Anyway, we just got one $100 report from Deb Rienstra, the convener of our seminar. She's an English prof at Calvin and the author of So Much More and Great With Child, which is the most thoughtful, meditative, literary and spiritually profound book I've ever encountered on the topic of pregnancy, childbirth and parenting a newborn - if you're expecting or have a new baby, you simply must read this book! Here's an excerpt from Deb's blog post about her $100:
Here's what I did: I obliged my class of poetry-writing students to come up with an idea for how to spend the money. The first suggestions pretty much missed the spirit of the deal: "Let's throw the money at a homeless person. The sheer waste of it would be so poignant." "Let's build a zipline on campus." That's about when I shut down the class discussion and asked people to think about it and e-mail me later.

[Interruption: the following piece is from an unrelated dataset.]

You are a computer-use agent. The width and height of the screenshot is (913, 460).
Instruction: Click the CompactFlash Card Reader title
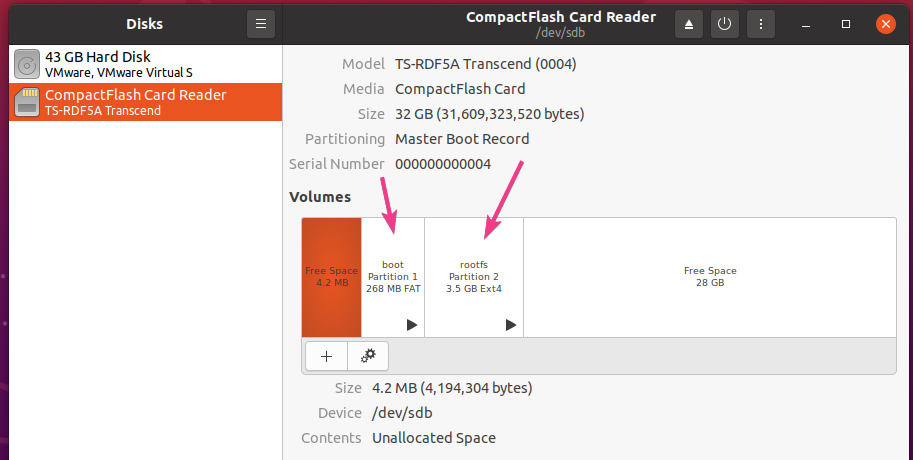pyautogui.click(x=561, y=17)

The next week, two women in the class independently came up with the same idea: to do a poetry workshop at a local elementary school. Now THAT, I thought, could be good.

So I worked with the Service-Learning Center at Calvin and contacted a teacher at the Montessori public school downtown: multi-ethnic student body, good share of at-risk kids, lower socio-economic profile, and not much funding for the arts. My students and I visited the school for two one-hour sessions on separate days. Each of my students worked with two or three fifth-graders. We had lesson plans and everything. After the two sessions, we took the "manuscripts" back to Calvin and turned them into a pretty nifty chapbook. We used the hundred bucks to make plenty of copies for everyone. The copy bill came to $106.25.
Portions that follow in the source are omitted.